Ebiere Okah, MD, MS, a health equity researcher and assistant professor at the University of Minnesota, said in a press release that people from underrepresented communities face greater risks for poor health outcomes than white people.

“This reality has been used to justify the inclusion of race and ethnicity in medical recommendations, guidelines and algorithms driving treatment thresholds and interventions — often without mention of the mechanisms through which these identities result in poor health,” she said in the release. “Using race without recognizing the social, political and economic factors that contribute to racial inequity can stigmatize racially minoritized people as biologically inferior and normalize their poor health, worsening health disparities by codifying them as inevitable.”

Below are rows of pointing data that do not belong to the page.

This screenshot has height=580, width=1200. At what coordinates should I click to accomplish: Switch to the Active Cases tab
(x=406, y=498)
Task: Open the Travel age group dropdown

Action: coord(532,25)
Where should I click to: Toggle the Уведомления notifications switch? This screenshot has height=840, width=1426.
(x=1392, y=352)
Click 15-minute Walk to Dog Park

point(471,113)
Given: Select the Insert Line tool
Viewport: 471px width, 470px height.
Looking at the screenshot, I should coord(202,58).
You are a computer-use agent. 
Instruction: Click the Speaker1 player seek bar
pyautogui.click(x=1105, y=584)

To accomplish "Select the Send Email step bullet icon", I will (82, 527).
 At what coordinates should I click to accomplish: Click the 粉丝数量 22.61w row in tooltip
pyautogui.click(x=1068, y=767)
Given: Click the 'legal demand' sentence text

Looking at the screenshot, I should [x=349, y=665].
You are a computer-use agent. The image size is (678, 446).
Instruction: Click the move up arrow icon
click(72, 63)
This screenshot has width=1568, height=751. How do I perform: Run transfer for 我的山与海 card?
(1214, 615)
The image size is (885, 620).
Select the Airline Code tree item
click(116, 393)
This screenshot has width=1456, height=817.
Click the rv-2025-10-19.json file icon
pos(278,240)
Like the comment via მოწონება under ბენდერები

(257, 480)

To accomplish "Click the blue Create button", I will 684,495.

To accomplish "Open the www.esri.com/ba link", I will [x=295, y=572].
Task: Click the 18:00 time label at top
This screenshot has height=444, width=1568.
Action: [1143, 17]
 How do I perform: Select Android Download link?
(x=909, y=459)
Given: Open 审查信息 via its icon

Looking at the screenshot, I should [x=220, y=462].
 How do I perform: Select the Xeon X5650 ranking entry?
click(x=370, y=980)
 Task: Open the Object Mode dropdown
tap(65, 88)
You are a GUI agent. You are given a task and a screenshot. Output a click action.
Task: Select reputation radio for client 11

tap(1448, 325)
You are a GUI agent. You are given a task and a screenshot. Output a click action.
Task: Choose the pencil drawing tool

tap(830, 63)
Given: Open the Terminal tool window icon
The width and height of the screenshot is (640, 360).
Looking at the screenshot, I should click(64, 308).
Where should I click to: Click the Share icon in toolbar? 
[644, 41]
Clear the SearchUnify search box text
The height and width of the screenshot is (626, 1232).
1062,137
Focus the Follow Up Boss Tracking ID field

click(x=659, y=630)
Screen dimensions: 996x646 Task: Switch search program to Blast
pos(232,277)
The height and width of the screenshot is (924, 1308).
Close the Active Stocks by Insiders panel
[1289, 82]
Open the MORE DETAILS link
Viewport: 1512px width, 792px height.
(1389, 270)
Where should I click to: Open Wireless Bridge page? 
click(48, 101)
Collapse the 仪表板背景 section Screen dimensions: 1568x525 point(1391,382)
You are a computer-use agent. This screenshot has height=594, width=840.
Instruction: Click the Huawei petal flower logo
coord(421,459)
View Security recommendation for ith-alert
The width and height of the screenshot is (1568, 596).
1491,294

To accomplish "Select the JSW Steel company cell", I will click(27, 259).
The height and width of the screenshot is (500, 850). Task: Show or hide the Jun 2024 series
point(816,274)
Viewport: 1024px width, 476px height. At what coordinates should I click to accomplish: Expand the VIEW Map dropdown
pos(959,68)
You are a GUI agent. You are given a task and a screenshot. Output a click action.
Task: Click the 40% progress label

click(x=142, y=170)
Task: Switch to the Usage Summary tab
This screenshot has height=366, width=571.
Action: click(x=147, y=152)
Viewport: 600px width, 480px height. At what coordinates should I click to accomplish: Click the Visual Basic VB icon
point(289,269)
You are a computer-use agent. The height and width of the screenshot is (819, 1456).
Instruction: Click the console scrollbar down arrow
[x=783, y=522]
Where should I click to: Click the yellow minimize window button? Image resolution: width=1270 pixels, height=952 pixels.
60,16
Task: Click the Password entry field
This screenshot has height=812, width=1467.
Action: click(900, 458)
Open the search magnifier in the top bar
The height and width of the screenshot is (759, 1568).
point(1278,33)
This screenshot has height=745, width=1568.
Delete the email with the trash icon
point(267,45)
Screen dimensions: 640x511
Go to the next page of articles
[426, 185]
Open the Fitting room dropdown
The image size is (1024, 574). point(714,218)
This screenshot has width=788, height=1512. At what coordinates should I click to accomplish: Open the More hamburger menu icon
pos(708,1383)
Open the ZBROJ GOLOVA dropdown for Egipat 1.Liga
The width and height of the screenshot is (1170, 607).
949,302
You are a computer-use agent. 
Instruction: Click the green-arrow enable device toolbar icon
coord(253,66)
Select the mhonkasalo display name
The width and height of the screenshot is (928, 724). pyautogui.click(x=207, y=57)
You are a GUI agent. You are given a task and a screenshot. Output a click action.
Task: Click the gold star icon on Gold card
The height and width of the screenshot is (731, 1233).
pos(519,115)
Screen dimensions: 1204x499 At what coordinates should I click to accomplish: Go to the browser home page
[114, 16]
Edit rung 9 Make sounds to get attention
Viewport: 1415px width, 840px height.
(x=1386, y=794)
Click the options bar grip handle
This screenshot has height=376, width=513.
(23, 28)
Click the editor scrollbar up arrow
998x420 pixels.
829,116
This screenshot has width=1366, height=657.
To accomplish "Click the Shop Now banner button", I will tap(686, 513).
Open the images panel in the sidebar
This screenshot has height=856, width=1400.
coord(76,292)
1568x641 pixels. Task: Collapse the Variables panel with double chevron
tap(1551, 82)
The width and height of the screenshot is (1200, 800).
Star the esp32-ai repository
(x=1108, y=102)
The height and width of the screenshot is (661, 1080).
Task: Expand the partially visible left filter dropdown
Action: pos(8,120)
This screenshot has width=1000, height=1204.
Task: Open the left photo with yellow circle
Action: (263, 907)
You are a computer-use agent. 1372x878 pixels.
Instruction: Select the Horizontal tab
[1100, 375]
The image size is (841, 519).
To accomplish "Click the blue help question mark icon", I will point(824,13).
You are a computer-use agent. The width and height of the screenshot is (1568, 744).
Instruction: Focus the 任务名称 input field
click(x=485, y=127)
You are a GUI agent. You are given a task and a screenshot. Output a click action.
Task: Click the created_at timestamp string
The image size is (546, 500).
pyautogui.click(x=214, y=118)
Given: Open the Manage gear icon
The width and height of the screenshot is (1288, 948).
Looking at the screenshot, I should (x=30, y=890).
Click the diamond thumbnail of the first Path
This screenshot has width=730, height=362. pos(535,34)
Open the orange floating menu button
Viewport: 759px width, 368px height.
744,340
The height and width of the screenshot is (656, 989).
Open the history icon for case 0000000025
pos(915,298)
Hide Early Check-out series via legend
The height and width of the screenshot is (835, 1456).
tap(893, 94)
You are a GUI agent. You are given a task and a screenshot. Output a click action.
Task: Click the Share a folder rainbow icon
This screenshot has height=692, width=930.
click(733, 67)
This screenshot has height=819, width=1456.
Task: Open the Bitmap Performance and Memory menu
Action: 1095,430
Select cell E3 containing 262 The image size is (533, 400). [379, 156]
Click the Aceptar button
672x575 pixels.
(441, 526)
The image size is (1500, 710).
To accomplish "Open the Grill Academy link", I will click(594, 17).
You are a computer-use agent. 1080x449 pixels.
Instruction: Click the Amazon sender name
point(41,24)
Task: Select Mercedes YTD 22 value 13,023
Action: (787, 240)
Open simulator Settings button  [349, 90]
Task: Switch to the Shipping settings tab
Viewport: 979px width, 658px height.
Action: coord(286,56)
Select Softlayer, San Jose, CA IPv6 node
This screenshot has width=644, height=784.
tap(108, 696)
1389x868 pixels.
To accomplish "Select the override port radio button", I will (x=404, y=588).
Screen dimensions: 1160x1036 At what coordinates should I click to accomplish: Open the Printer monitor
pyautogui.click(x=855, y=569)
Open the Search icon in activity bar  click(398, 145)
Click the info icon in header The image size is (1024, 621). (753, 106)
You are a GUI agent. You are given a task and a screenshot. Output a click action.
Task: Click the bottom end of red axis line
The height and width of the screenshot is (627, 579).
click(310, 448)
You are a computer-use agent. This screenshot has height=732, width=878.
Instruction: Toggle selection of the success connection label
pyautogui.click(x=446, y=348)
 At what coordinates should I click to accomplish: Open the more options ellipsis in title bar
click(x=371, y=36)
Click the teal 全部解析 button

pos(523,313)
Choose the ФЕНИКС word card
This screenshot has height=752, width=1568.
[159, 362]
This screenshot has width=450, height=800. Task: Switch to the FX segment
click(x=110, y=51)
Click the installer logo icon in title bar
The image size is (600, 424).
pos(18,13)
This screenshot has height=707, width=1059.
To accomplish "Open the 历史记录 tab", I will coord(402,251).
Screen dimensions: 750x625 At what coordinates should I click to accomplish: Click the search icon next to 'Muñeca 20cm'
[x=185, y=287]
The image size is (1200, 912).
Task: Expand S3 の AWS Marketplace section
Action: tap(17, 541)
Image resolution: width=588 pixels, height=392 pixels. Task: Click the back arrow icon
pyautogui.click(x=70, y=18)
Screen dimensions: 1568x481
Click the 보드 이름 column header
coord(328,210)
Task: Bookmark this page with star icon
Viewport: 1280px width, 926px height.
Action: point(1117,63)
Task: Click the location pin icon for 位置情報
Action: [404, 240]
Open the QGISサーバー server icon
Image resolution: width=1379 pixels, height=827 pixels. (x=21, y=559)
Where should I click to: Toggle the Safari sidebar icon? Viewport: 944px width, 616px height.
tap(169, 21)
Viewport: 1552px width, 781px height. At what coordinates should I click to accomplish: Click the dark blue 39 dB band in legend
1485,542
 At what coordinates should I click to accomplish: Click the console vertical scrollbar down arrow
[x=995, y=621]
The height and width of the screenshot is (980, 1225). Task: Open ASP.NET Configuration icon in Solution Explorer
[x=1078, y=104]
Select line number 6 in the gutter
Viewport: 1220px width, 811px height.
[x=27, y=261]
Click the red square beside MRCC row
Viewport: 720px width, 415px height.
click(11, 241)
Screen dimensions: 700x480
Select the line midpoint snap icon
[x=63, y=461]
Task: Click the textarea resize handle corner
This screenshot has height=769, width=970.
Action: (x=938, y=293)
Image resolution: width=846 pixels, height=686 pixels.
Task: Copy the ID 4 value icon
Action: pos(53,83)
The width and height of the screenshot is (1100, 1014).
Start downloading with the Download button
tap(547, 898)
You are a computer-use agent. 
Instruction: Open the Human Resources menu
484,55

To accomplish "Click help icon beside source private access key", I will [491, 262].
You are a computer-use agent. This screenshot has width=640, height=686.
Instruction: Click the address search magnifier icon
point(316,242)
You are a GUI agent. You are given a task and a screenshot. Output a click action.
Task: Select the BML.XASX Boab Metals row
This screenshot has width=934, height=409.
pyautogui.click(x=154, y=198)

Okah and colleagues conducted a cross-sectional analysis to assess whether attributing racial differences in health outcomes to culture, genetic or social conditions influenced the use of race in clinical practice, or “race-based practice.” Their findings were recently published in the American Journal of Preventive Medicine.
The analysis was based on 2021 survey data from the Council of Academic Family Medicine Education Research Alliance, which included responses from 689 physicians actively practicing in the United States. The survey measured race-based practice using the Racial Attributes in Clinical Evaluation (RACE) scale — a 5-point Likert scale in which higher scores indicate greater use of race-based practice.
Okah and colleagues found that higher RACE scores were linked to a greater belief that, rather than social conditions, differences in genetics (3.57; 95% CI, 3.19-3.95) and culture (1.57; 95% CI, 0.99-2.16) were to blame for racial disparities in health.
“The belief that race provides insight into patients’ genetic disease risk is contentious and has been disavowed by some medical societies,” the researchers wrote.
Notably, the specific belief that social factors may contribute to disparities is not necessarily related to a race-based practice, according to the release; physicians who thought social factors were to blame for racial disparities were neither more nor less likely to use race to guide their care.
“Some physicians may view race as identifying patients in need of supportive services and may rely on race-based algorithms and recommendations to reduce health disparities. These physicians may also believe that exposure to discrimination results in epigenetic changes that warrant race-based tools and guidelines that suggest biological differences between racial groups,” they wrote. “By contrast, physicians may perceive race-based tools and algorithms as minimizing and therefore upholding structural racism by attributing race instead of racism to poor health outcomes. They may also believe that race-based algorithms worsen health disparities.”
Okah and colleagues concluded that more research is needed to understand “how race is differentially applied in clinical care on the basis of the belief in its genetic or cultural significance.”
“The next step in this work is determining how to challenge the belief that race is related to cultural values,” Okah said in the release. “Part of the solution lies in advancing cultural humility as an alternative to cultural competency, acknowledging the cultural diversity that exists within racial groups, and considering the ways in which structural factors create what we perceive to be culture.”
References:
- Okah E, et al. Am J Prev Med. 2023;doi:10.1016/j.amepre.2022.10.019.